Text extract ->
● ● ●

Makes me want to laugh and cry at the same time. Thing is, I grew up in an environment where there was actually “empire on the streets” to borrow from Fernando Coronil. Student protests against the U.S. empire were not uncommon. And, of course, the idea of the U.S. empire in these protests was pretty fluid. Fluid enough to draw in different groups who could rally under the same banner for the same set of political goals. It’s a strategy of political organization, right?

So imagine my surprise when I first came over to the States and found that U.S. academics had “discovered” the U.S. empire. It was definitely interesting to see how they were so excited about what people in other parts of the world had known all along. Even if they were never heard or taken seriously. But then again, I’ve also come to realize that the term U.S. empire means vastly different things to the academics who study the U.S. as an empire and the protesters who fight the U.S. empire. I just can’ t imagine a U.S. academic in a productive dialogue with, say, a student protester who would have a very simplified and flat idea of the U.S. (not to typify student protesters)

Let me put this into an anecdote form. So the president of the ASA makes a trip to Tokyo annually for the Japanese ASA conference. On her way there she stops by the country where I come from. Because the ASA there doesn’t have enough money to independently sponsor the president’s trip, they add on their thing to the Japanese event. Recently, the president of the ASA, who happened to be one of the most preeminent scholars in U.S. empire, was in this country for a while before moving on to Tokyo. Two groups of people greeted her at the conference here. A group of young students who vociferously shouted down the U.S. empire and a group of old scholars, headed by the president of the ASA of that country, who couldn’t stand the insolence and impoliteness (we’re a very polite people) of the students. The president of the ASA of this country felt the need to make a public apology to the American president of the ASA who was visiting. So he made a point of making a speech of how indebted “we” are to the U.S., how much “we” have to “learn” from the Americans. He must have seemed like a total wacko to the American president of the ASA. Well, is he?

● ● ●

Information shown ->
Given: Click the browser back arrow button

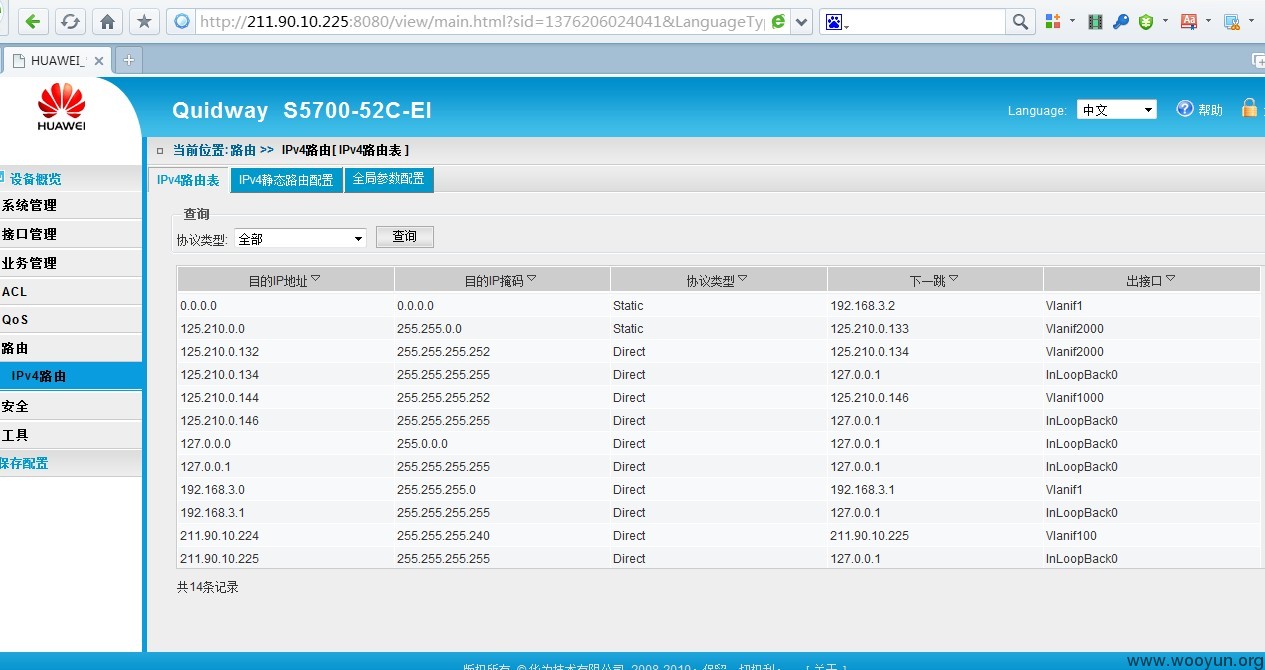Looking at the screenshot, I should click(34, 21).
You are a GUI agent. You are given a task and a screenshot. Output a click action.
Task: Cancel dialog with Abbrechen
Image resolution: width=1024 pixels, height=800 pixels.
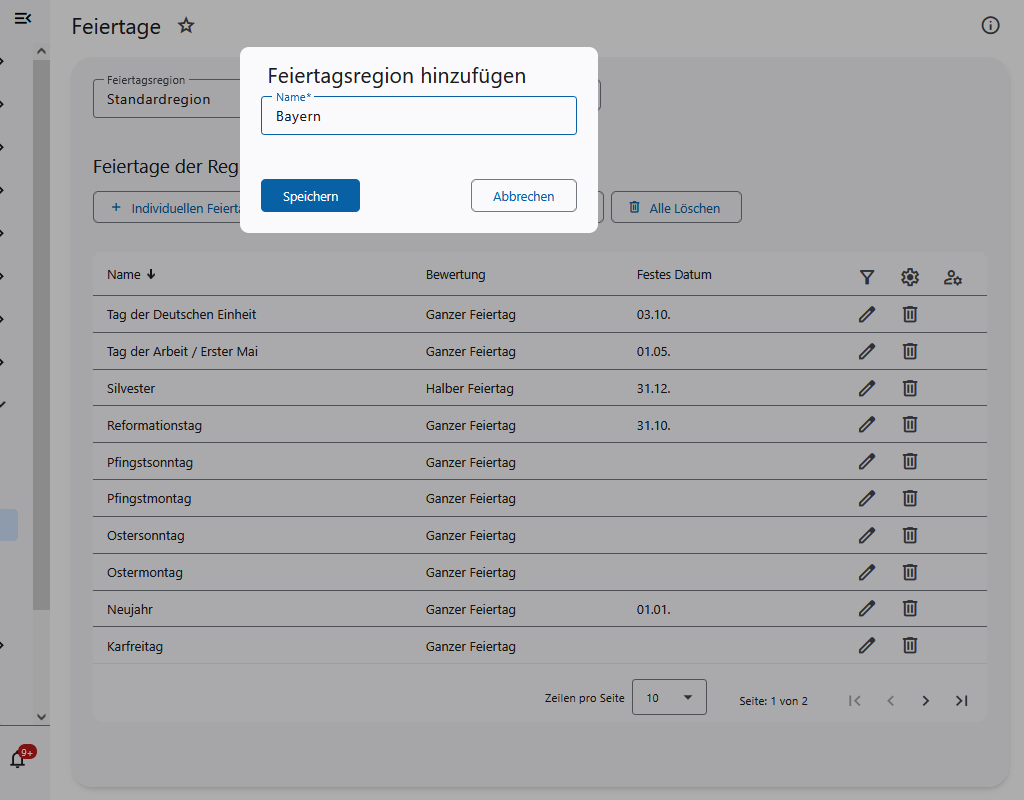[x=523, y=196]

● ● ●

Problem set ->
1. Answer these from the passage on U.S. empire:
(a) Whom does the writer borrow the phrase "empire on the streets" from?
(b) Which city does the ASA president visit every year, and for what event?
(c) Why does the ASA in the writer's country attach its event to the Japanese one?
2. Edit the passage on U.S. empire by rewriting the part that opens with the words "So imagine my" and closes with "typify student protesters)", using "professors" in place of "academics".

Results of the tasks ->
1.
(a) Fernando Coronil.
(b) Tokyo, for the Japanese ASA conference.
(c) It doesn't have enough money to sponsor the president's trip on its own.

2.
So imagine my surprise when I first came over to the States and found that U.S. professors had “discovered” the U.S. empire. It was definitely interesting to see how they were so excited about what people in other parts of the world had known all along. Even if they were never heard or taken seriously. But then again, I’ve also come to realize that the term U.S. empire means vastly different things to the professors who study the U.S. as an empire and the protesters who fight the U.S. empire. I just can’ t imagine a U.S. academic in a productive dialogue with, say, a student protester who would have a very simplified and flat idea of the U.S. (not to typify student protesters)